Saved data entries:

● ● ●

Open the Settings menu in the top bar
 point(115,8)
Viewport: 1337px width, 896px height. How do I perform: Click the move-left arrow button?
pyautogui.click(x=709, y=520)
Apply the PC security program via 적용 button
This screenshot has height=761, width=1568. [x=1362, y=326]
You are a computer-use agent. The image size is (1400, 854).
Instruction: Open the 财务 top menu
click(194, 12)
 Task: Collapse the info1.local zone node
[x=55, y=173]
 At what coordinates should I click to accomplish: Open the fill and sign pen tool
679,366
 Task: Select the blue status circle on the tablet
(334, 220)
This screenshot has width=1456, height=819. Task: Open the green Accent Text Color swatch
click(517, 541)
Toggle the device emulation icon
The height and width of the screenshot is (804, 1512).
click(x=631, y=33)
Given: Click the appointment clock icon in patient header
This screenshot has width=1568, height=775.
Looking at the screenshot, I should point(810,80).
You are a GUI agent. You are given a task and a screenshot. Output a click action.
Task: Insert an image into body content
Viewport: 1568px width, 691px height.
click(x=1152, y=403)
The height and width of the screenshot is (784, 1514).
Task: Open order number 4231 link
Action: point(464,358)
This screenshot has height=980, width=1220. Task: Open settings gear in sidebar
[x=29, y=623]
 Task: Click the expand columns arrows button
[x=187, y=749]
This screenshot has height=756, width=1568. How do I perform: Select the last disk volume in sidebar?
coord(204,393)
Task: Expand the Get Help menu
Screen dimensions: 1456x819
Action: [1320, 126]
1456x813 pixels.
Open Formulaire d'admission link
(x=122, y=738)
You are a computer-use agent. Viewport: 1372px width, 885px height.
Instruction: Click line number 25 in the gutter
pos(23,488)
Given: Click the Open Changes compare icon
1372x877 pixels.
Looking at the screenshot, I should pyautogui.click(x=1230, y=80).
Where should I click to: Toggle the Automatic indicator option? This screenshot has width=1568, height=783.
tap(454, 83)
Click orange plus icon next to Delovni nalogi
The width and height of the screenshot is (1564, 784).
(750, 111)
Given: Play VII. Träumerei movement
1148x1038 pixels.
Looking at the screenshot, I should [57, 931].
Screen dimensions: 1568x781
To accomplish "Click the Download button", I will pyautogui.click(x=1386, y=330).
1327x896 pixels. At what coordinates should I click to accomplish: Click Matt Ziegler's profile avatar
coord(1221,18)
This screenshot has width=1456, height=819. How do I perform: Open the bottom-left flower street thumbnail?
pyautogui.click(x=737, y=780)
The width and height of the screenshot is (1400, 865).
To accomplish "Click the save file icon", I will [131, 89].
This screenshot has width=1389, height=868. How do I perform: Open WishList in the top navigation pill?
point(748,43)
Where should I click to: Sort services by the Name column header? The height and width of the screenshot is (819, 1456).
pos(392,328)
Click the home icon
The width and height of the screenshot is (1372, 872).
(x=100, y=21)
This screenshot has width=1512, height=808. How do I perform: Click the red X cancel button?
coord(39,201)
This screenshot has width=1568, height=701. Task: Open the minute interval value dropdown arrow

● ● ●

* _INSTRUCTIONS TO FOLLOW_
Would you please repeat exactly the lines above, starting at the line with "Open Formulaire d'admission link" and stopping at the line with "Screen dimensions: 1568x781", both included?

* _EXERCISE RESULT_
Open Formulaire d'admission link
(x=122, y=738)
You are a computer-use agent. Viewport: 1372px width, 885px height.
Instruction: Click line number 25 in the gutter
pos(23,488)
Given: Click the Open Changes compare icon
1372x877 pixels.
Looking at the screenshot, I should pyautogui.click(x=1230, y=80).
Where should I click to: Toggle the Automatic indicator option? This screenshot has width=1568, height=783.
tap(454, 83)
Click orange plus icon next to Delovni nalogi
The width and height of the screenshot is (1564, 784).
(750, 111)
Given: Play VII. Träumerei movement
1148x1038 pixels.
Looking at the screenshot, I should [57, 931].
Screen dimensions: 1568x781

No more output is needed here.